Truth #2: You’re not fooling anyone. Not your trainer or friends. Least of all, your horse. And if you have a mare, she knows the truth about you that day, before you get up in the morning.
Now shift perspective. Pretend it isn’t all about us. See it from your horse’s side.
Say you treat your horse like an old friend. You come late, you’re in a hurry. You dump your day, share joy or anger or frustration. How does he feel about that? A stoic horse shuts down from the emotion. Horses don’t hear pronouns; your stress is now theirs. Stress abides and soon he gives calming signals about his stress. It’s okay. We’ve been using horses this way forever, but you have to wonder, do I want to give my horse (or my oldest friend) my best self or leftovers?
Are you a little Type A? Just to save time, raise your hand if you aren’t. I’m not sure why perfectionists are drawn to horses but we are. We nit-pick, micro-manage, and fall short of our own ridiculous standards. We create a crust of self-loathing. Horses experience it as never being right. Not you, them. They never feel good enough, like everything they do is partly wrong. Sound familiar? Horses lose confidence. It kills their try and eventually their souls, but we might think they look like push-button horses. (Mares, not so much.)
Are you a little girl in the barn? Okay. Your horse can babysit you.
This last one is touchy. Do you arrive at the mounting block in domination mode? It’s the most complex barn persona because it’s how most of us were taught. Be the boss and demand respect through fear. It’s also the one most riders I work with tell me is the one they hate the most.

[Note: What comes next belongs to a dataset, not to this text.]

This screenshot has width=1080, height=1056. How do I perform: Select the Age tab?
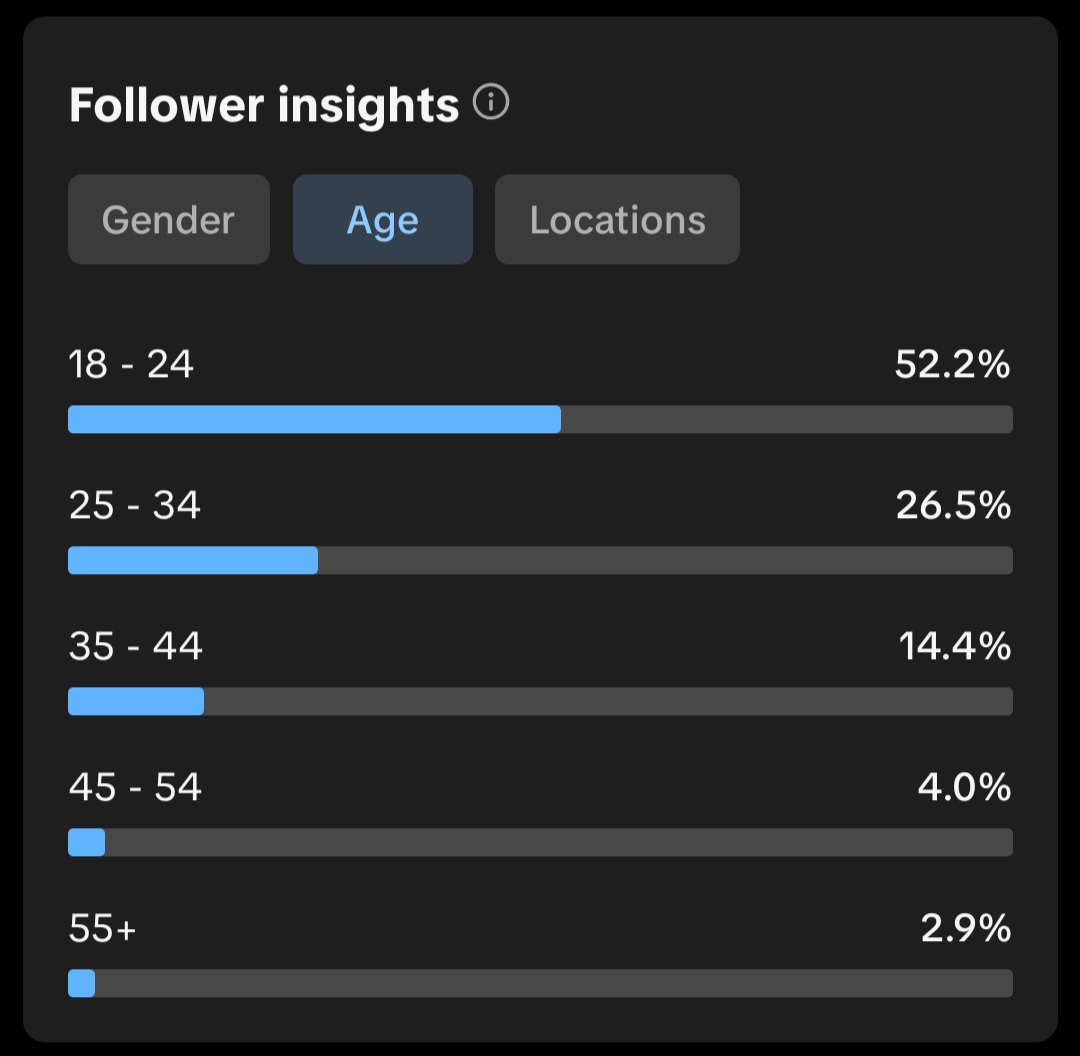point(382,220)
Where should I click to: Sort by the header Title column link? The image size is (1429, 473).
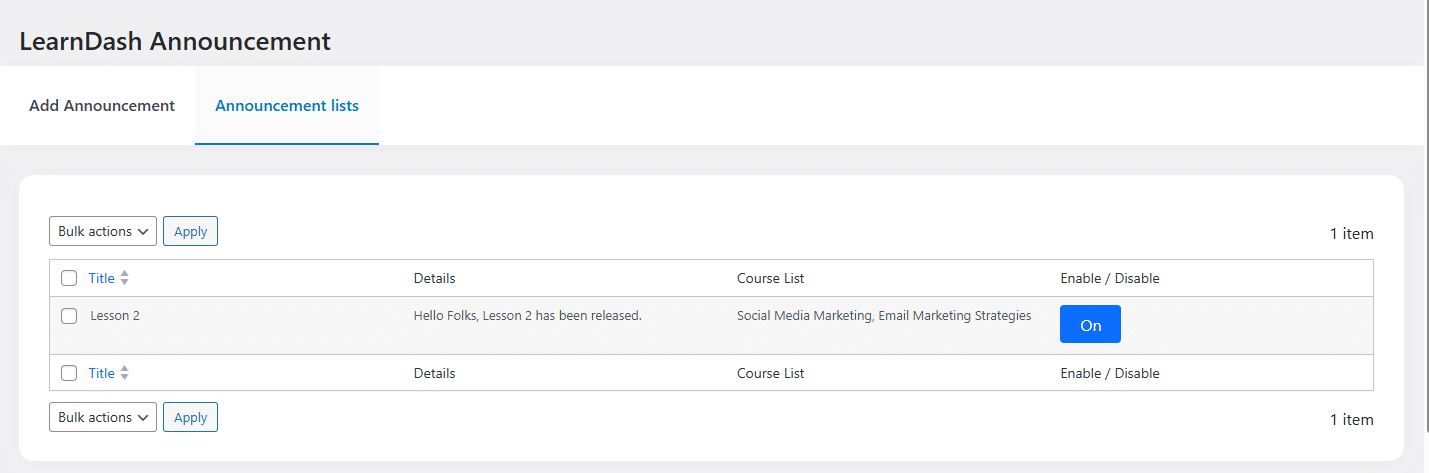(x=102, y=278)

(If I had a nickel for every rider who’s told me she gets a lump in her stomach, that it just doesn’t feel right, to assert harsh leadership, well, I’d have twenty more retired horses in my barn.)
What does a horse think about the dominant persona? As prey animals, they will submit in fear to a predator. Flight is the first response, but you can fight through that to submission. And since horses don’t have social media, they don’t know the #metoo hashtag. But fair warning; some mares never get the hang of submission.
What do horses think about personas in general? I think we confuse them with the gap between who we are deep down and this surface behavior that can mean so many things. And more so if we change personas frequently. We confuse horses with our incongruency.
Domination seems to work because horses may be hard to fool, but are fairly easy to intimidate. That kind of training won’t make a horse trustworthy, and not surprisingly, that’s how they see us. Untrustworthy. There is no trust in domination, on either side. No wonder some riders get a lump in their stomach.
You don’t need to change a thing. I’m just suggesting you notice the role your particular persona plays for your horse. If you have the perfect partnership, wonderful.
If you think it might be time for a persona upgrade, that you are serious about wanting more and better with your horse, then consider being seriously positive.
Demonstrate the persona change you’d like to see in your horse. Be seriously relaxed in your own body, soft shoulders and soft belly. Most of all, a soft jaw. The easiest way is to breathe, smile, and say “good” every chance you get.
Be seriously patient and your horse will offer his heart. Be seriously grateful and it will change your own heart. Most of all, be seriously lighthearted because horses like us that way.
Horses want honesty. They can tell when we pretend to be someone we’re not. The more I’m around horses, the more they show me it’s our true intention that matters most. Horses blossom when we become the best version of ourselves.